To see how this can improve code, have a look at this before and after from ImplicitCAD's extopenscad expression parser.

Smart Whitespace

Extopenscad for statements are things like for (a = [1,2,3]) .... Here's a slightly simplified version of the original parser for them:

forStatement = do
	string "for"
	genSpace
	string "("
	genSpace
	pattern <- patternMatcher
	genSpace
	string "="
	genSpace
	vexpr <- expression
	genSpace
	string ")"
	genSpace
	loopContent <- suite
	return $ For pattern vexpr loopContent

(genSpace is generalized space -- possibly multiple spaces, tabs, newlines, comments...)
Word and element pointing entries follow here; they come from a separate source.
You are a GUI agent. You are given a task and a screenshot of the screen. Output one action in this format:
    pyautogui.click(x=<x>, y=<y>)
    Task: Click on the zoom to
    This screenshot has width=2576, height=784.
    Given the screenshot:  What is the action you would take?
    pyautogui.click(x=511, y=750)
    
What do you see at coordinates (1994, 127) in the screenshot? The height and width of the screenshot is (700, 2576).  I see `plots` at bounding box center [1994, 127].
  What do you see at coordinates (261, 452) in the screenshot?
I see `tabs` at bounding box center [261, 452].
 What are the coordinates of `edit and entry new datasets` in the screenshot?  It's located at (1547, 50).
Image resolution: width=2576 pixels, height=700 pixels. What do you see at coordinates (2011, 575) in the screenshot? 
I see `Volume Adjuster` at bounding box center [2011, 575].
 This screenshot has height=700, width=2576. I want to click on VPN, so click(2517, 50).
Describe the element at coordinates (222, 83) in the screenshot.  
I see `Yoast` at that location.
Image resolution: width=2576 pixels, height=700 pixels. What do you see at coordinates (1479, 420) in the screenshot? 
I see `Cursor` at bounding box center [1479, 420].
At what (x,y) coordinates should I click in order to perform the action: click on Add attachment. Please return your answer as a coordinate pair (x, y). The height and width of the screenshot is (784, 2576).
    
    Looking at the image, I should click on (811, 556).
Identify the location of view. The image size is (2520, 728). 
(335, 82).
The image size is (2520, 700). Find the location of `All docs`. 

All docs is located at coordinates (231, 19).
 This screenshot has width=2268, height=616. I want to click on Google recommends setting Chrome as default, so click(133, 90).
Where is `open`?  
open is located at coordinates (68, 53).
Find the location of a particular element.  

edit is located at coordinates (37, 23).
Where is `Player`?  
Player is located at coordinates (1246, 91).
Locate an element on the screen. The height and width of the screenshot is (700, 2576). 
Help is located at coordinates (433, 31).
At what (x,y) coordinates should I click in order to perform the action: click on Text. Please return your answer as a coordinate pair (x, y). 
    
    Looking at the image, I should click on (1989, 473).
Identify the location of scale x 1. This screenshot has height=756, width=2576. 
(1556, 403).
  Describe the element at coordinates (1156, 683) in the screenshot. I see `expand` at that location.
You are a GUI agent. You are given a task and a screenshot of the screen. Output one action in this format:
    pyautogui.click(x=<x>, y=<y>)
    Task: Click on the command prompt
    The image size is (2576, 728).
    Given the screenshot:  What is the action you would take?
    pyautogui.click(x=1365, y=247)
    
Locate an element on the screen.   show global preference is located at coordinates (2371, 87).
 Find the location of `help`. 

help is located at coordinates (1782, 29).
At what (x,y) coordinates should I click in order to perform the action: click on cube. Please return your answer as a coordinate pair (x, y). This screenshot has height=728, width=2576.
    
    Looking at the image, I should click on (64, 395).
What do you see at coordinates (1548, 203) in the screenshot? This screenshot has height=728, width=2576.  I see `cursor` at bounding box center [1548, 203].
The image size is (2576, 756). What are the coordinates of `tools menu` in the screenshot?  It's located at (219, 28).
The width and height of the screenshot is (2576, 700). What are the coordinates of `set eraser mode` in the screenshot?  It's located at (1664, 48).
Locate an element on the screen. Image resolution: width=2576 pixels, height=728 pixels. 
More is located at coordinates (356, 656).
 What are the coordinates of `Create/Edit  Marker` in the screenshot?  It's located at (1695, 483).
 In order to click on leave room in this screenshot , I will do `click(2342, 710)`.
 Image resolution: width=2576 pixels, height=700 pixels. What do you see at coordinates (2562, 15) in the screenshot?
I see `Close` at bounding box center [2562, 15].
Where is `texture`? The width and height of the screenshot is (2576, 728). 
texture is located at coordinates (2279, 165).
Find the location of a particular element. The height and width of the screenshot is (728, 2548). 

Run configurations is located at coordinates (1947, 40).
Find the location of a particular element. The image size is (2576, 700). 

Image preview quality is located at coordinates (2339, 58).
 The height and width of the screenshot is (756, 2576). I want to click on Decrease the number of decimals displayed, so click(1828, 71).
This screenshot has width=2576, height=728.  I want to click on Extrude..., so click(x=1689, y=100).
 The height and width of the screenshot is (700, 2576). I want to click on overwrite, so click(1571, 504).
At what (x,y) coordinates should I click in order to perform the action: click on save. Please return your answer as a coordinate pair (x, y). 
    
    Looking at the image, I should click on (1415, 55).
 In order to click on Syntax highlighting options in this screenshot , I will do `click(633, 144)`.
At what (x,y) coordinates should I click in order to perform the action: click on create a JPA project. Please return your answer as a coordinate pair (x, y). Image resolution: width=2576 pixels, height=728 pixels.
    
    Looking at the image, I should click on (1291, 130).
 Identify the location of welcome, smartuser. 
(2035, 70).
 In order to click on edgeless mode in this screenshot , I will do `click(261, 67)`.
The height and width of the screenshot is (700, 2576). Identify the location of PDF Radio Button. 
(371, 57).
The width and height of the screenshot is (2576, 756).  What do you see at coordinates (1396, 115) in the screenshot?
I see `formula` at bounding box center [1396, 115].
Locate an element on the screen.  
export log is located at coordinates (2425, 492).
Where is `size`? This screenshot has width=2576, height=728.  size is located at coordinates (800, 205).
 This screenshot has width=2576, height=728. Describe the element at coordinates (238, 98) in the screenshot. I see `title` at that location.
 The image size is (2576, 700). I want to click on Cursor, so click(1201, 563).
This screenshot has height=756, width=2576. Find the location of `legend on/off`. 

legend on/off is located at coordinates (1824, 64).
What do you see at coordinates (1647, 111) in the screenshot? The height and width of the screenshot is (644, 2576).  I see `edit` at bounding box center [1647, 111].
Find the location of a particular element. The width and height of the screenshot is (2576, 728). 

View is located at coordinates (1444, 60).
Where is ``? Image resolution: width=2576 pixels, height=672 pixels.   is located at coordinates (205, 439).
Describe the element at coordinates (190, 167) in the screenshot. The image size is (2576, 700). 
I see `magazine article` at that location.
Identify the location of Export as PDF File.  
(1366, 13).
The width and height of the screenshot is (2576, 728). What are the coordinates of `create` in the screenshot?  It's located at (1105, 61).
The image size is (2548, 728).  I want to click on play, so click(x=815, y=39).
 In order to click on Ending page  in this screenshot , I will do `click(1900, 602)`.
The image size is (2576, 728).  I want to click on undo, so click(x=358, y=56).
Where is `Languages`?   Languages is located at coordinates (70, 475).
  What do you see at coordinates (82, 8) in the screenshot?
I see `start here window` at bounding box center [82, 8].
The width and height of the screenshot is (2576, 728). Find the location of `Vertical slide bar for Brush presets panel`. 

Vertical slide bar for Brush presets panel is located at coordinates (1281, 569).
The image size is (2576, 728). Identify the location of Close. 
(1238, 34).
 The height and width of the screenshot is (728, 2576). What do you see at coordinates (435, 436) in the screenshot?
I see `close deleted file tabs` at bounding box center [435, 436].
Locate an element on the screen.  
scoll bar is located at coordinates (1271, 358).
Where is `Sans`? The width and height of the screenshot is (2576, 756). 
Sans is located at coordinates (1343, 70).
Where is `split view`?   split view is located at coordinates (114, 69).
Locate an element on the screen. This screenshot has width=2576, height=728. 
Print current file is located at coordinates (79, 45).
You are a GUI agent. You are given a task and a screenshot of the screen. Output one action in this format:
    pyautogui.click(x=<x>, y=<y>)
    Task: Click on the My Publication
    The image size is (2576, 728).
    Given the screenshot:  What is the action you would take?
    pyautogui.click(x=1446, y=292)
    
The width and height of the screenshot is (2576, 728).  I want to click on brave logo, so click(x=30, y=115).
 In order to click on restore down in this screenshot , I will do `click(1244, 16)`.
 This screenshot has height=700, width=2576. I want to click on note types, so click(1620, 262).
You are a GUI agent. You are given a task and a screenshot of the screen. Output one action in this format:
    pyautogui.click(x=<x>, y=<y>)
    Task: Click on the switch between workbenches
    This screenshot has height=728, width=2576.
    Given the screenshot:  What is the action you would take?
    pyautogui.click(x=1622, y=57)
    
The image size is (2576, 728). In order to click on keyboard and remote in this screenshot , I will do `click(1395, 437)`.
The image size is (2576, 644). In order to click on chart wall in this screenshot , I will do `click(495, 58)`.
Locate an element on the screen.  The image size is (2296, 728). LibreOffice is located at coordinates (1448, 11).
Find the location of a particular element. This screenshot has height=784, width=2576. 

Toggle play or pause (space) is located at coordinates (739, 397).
You may notice that we need to specify whitespace everywhere. We can massively clean this up with the following functions, stringGS, which matches string literals normally except for matching spaces as generalized whitespace.

stringGS (' ':xs) = do
	x' <- genSpace
	xs' <- stringGS xs
	return (x' ++ xs')
stringGS (x:xs) = do
	x' <- char x
	xs' <- stringGS xs
	return (x' : xs')
stringGS "" = return ""

We can now rewrite our for statement code as:

forStatement = do
	stringGS " for ( "
	pattern <- patternMatcher
	stringGS " = "
	vexpr <- expression
	string " ) "
	loopContent <- suite
	return $ For pattern vexpr loopContent

Much nicer! I'm sure you can imagine how much that cleaned up ImplicitCAD's statement code!